Figure 3. Adoptive T cell transfer protects SCID mice from implanted αKO tumors.

(A–D) SCID mice received either no pretreatment (–T cells, n = 12) (green) or adoptive transfer of 5 million T cells harvested from B6 mice previously implanted with αKO cells (+T cells, n = 8) (orange). One day later, αKO cells (0.5 million) were implanted in the head of the pancreas of each animal. (A) Tumor growth was monitored by IVIS imaging. Representative images of 2 mice in each group are shown. (B) Quantification of luciferase signals from each mouse. Bars indicate median. *P = 0.0156 and **P = 0.0024 (Wilcoxon signed-rank test). (C) Kaplan-Meier survival curves. Median survival: –T cells, 32 days; +T cells, all were alive at day 80. P < 0.00001 (log-rank test). (D) Representative H&E-stained pancreatic sections. Pancreata were collected at the humane endpoint (–T cells) or 4 months after tumor implantation (+T cells). Scale bar: 100 μm. (E–G) 0.5 million αKO KPC cells were implanted in the head of the pancreas of SCID mice (n = 8).
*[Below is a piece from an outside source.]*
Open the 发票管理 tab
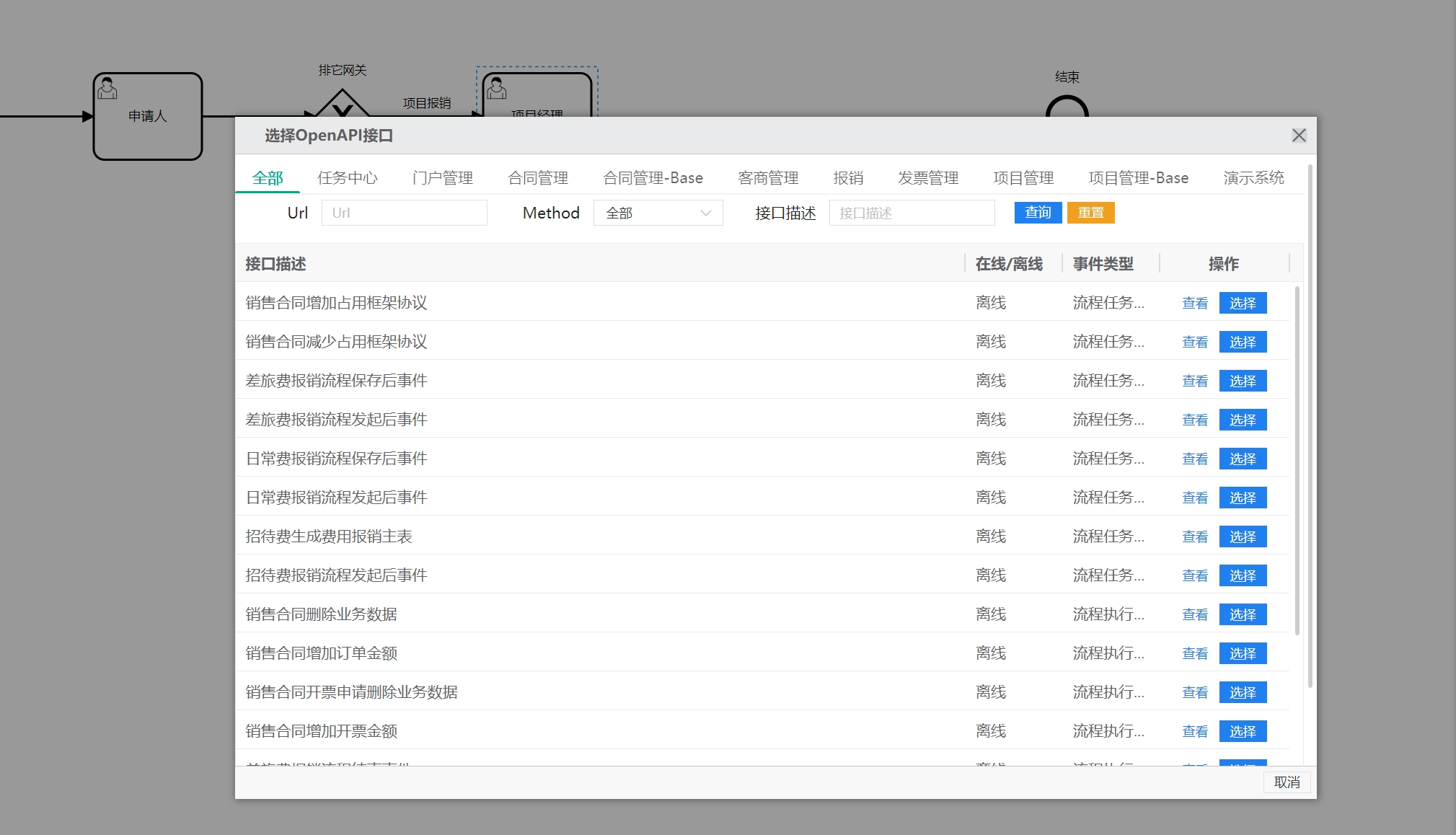927,178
Four days later (t = 0), the mice were imaged by IVIS and then treated with 14.25 million or 6.38 million T cells from a convalescent B6 mouse previously implanted with αKO cells (n = 4 per group). Tumor growth was monitored by IVIS imaging. (E and F) Quantification of luciferase signals over time. (G) Mice treated with 6.38 million T cells were sacrificed at week 5 and their pancreata were collected for histology. Representative H&E and IHC images of different tumor sites from the same mouse are shown. Scale bar: 100 μm.